§ **REQUIRED WORK**
1. Using the passage about the Yemen seminar, list each topic it says Salahi's talk covered.
2. Carry the passage about the Yemen seminar forward from its final sentence.

§ **TEXT PASSAGE**
"""

The weekly seminar series at the ACRPS continued on December 21, 2016 at which it hosted the Yemeni scholar and Qatar University academic Fuad Salahi. Salahi's talk was titled "The Dynamics of the Socio-Political Struggle in Yemen," and offered the research members of the Arab Center for Research and Policy Studies a chance to learn more about the popular revolution in Yemen, the objectives of the revolutionaries and the nature of the political forces behind it. Salahi's talk also took in the nature of regional and wider global actors who intervened in the internal politics of the Yemeni struggle.


In Salahi's reading of history, the popular uprising of 2011 was the fifth revolution to convulse Yemen since the twentieth century. These rebellions, the speaker suggested, were driven by a multiplicity of class factors and carried out by a variety of popular resistance methods. What they all had in common, Salahi said, was their commitment to the creation of a single nation-state across a unified Yemeni territory and to the formation of a political order which represented the ambitions of all Yemenis.

"""

§ **SUPPLIED INFORMATION**

"""

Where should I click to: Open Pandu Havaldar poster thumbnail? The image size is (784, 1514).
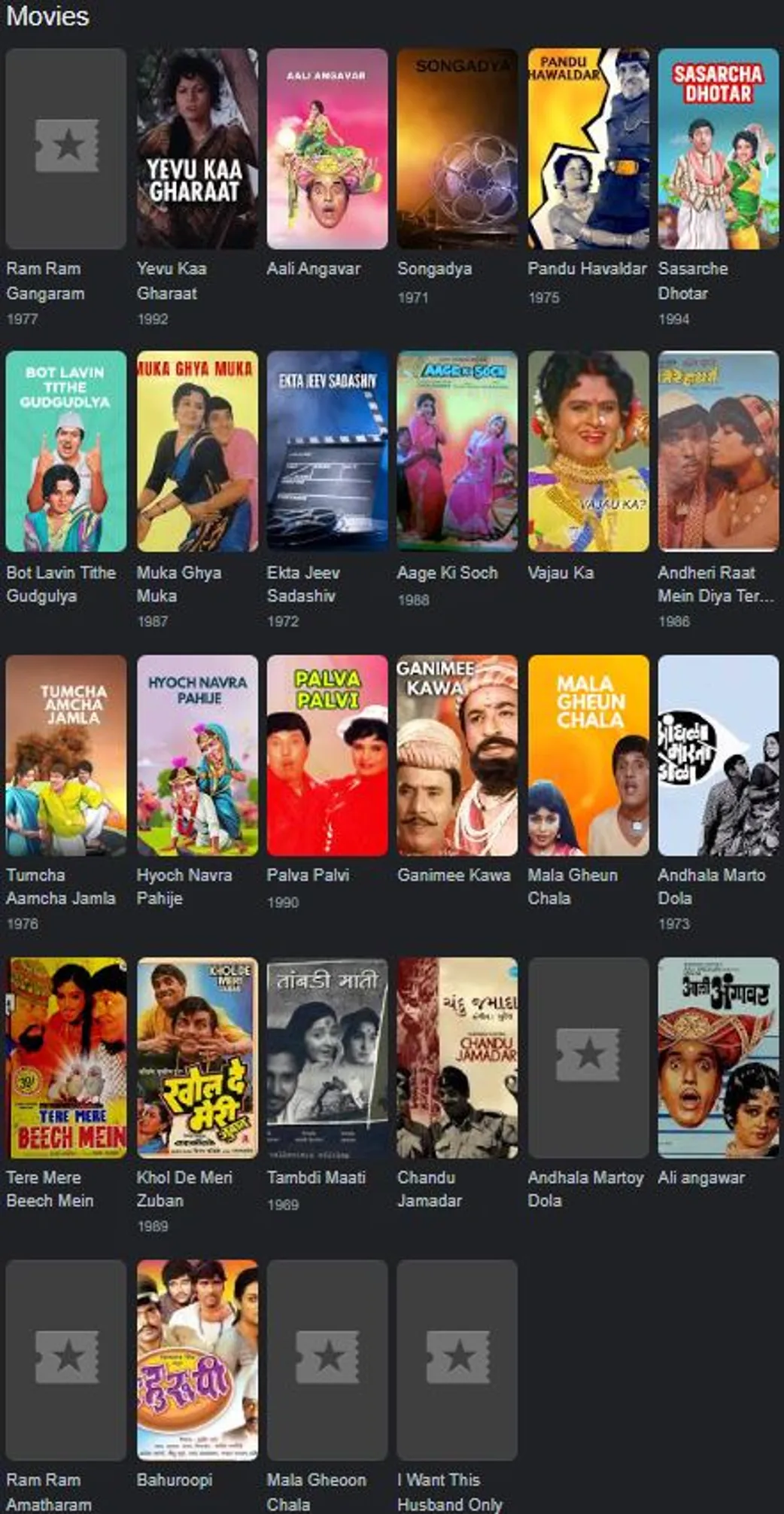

"""
"""

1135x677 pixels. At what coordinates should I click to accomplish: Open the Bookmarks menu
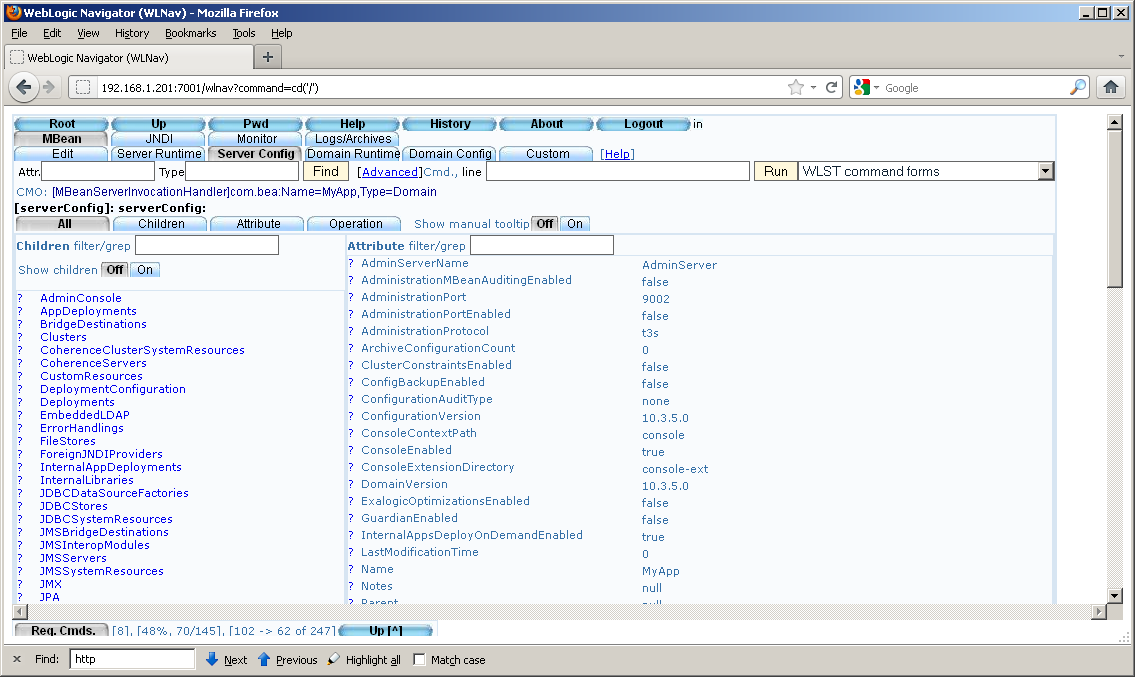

"""
"""

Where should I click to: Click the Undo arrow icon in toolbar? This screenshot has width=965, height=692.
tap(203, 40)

"""

§ **IN RESPONSE**
1.
- The popular revolution in Yemen
- The objectives of the revolutionaries
- The nature of the political forces behind the revolution
- The nature of regional and wider global actors who intervened in the internal politics of the Yemeni struggle

2.
Salahi's view is that the Yemeni youth, backed by a wide-ranging popular coalition including laborers, agrarian workers and the tribal poor, including the limited number of formal political parties active in the country, managed to take not only foreigners but also many within Yemen by surprise. This wide-ranging revolutionary movement, said Salahi, reflected increased consciousness among Yemenis regarding rampant corruption and of the ability of powerful elites to harness Yemen's resources for rapid enrichment.

 

 

Although it had yet to achieve all of its aims, Salahi believes that the "Yemeni Spring" was an important turning point for the people of the country, ushering in the birth of a new national spirit with "unbounded" potential, and committed to the achievement of national goals first enunciated in the 1930s. Today, says Salahi, the Yemeni public is an undeniable political force which cannot be ignored in the country's future.